### GIVEN DATA
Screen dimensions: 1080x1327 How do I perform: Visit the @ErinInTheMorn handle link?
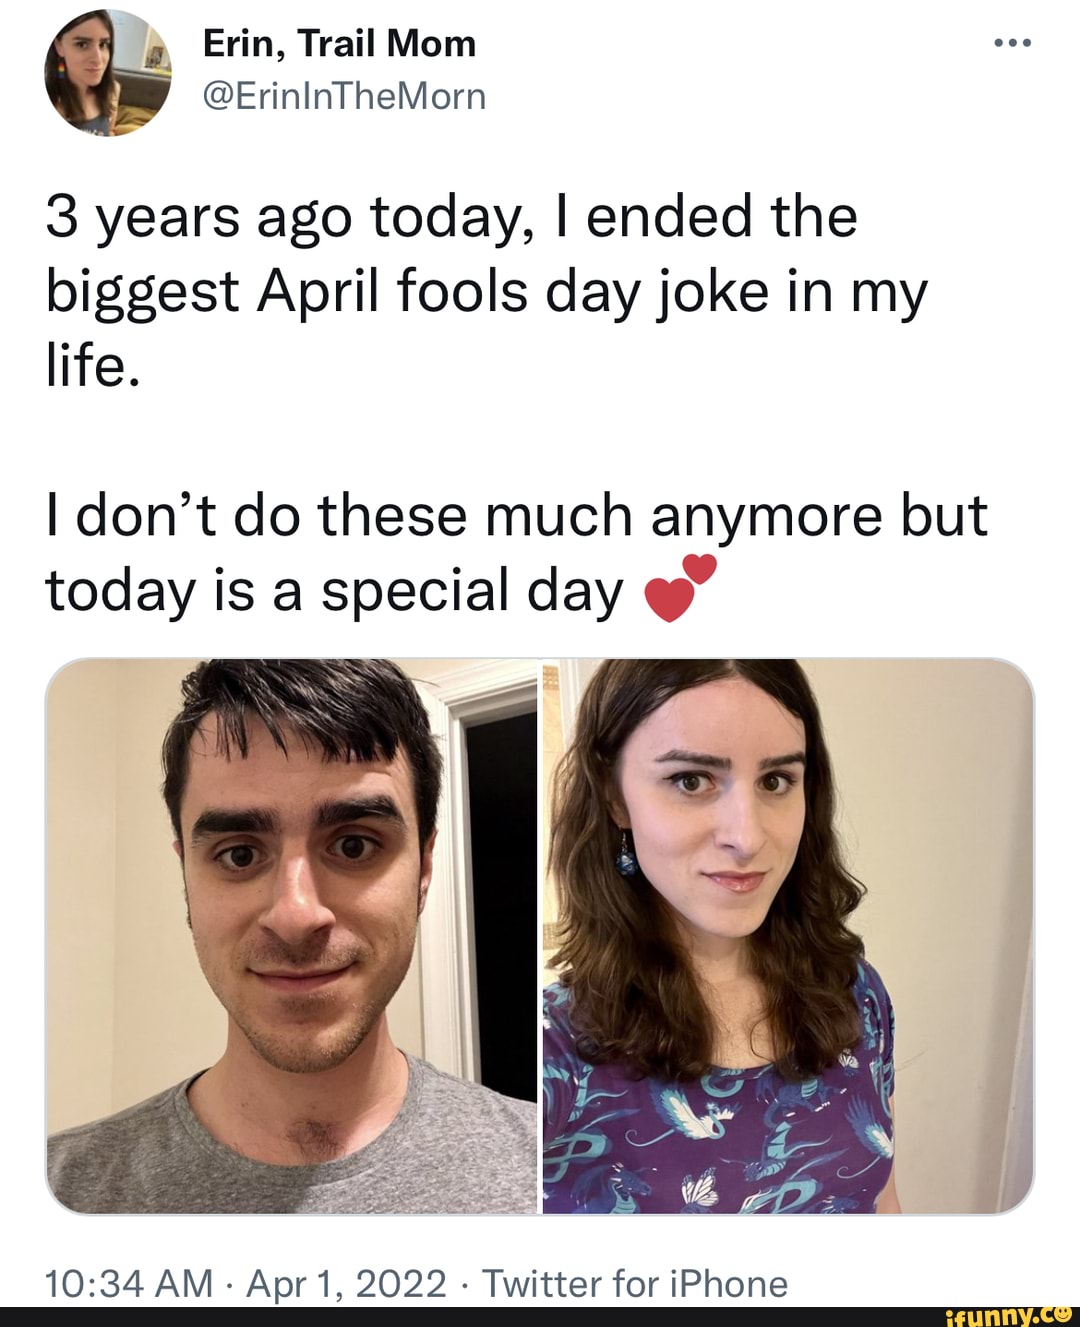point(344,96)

==

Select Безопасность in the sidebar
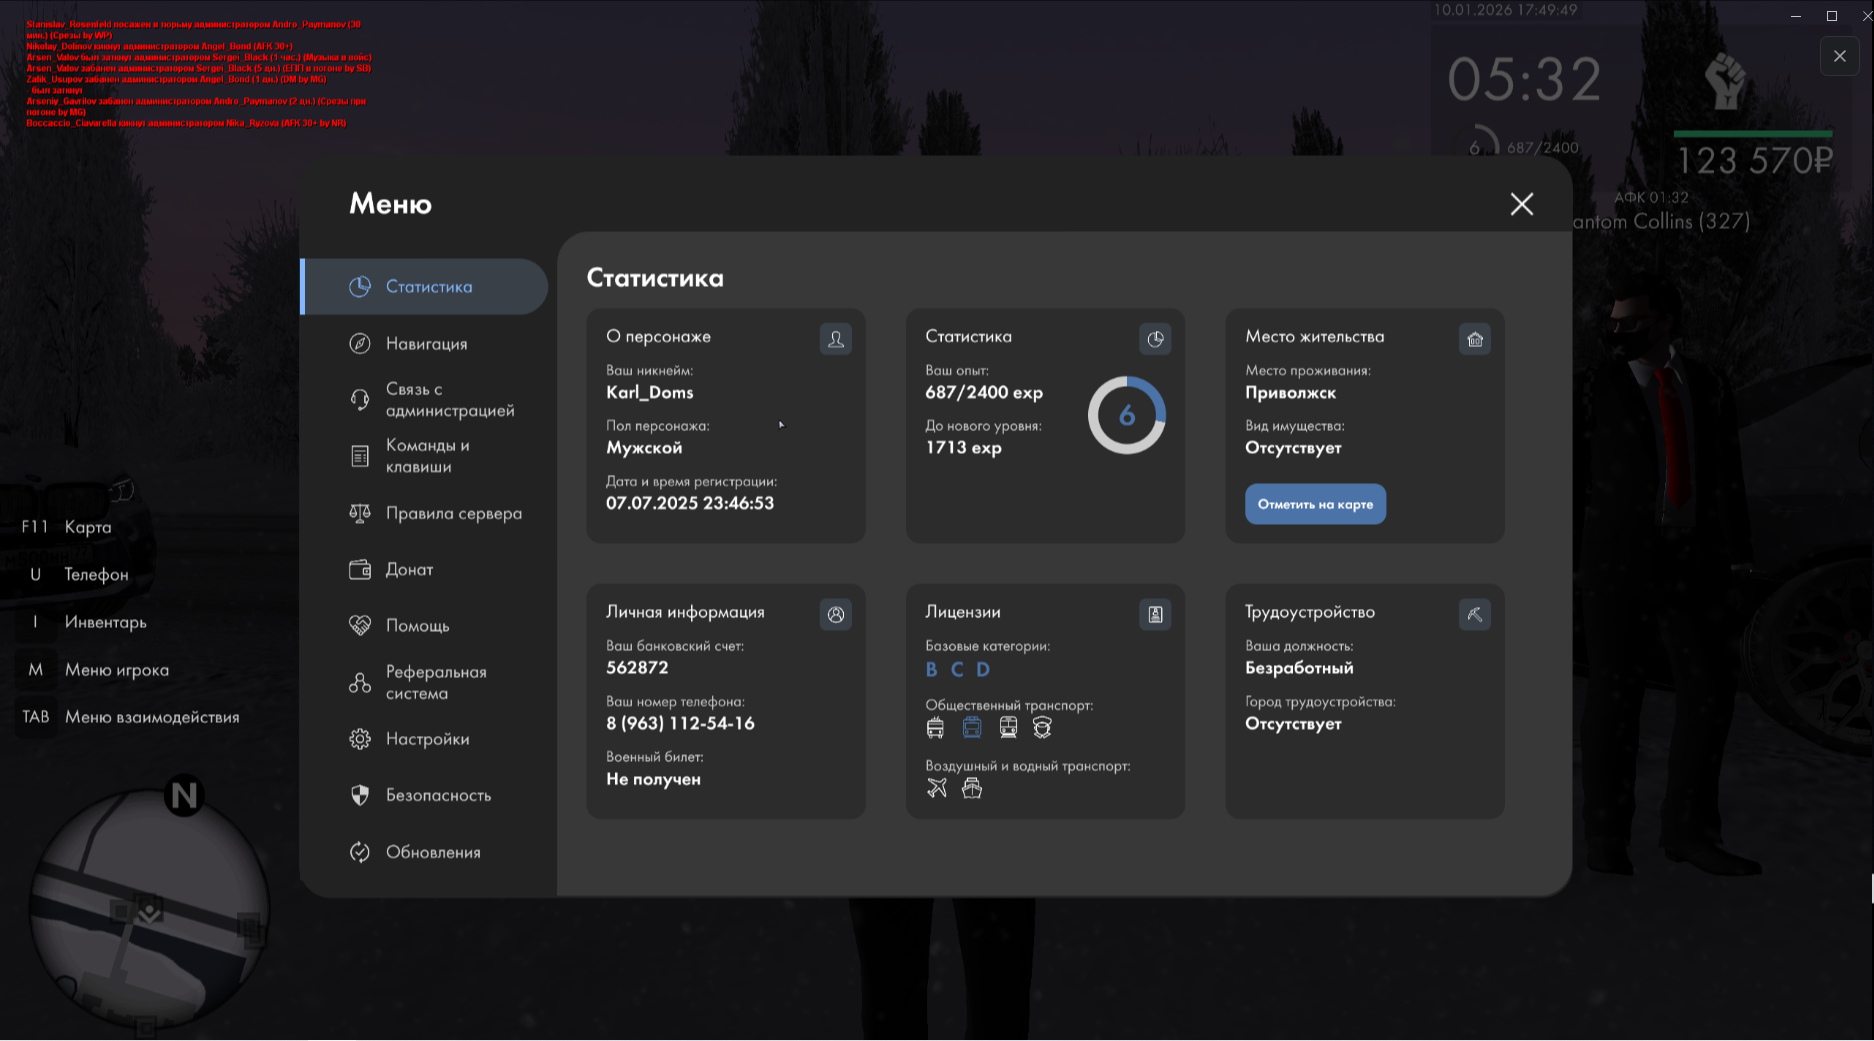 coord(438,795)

* * *

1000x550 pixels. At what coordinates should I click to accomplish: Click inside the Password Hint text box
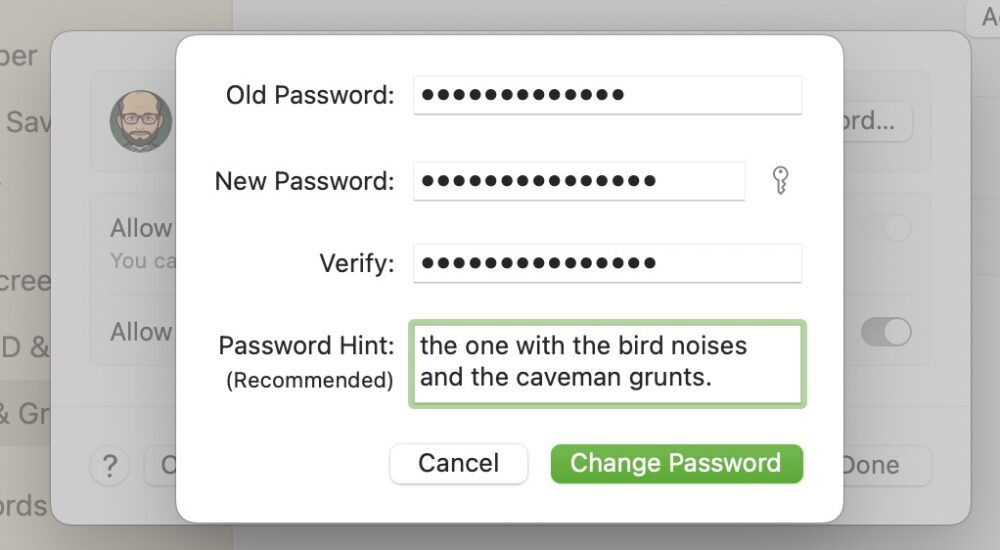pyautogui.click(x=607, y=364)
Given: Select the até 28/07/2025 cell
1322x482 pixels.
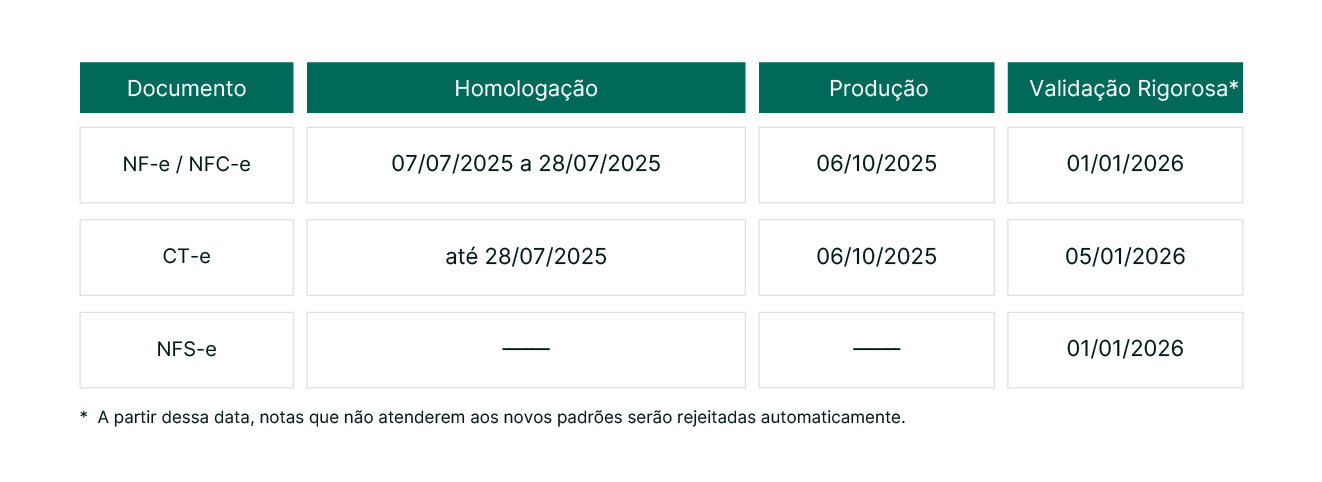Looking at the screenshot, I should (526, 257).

### SET EXERCISE
Output the part of the material that opens with the line containing "Screen dimensions: 1080x1327" and closes with the line containing "point(344,96)" as a numbered list, skipping blank lines and omitting the pictures.

### RESULT OF THE TASK
1. Screen dimensions: 1080x1327 How do I perform: Visit the @ErinInTheMorn handle link?
2. point(344,96)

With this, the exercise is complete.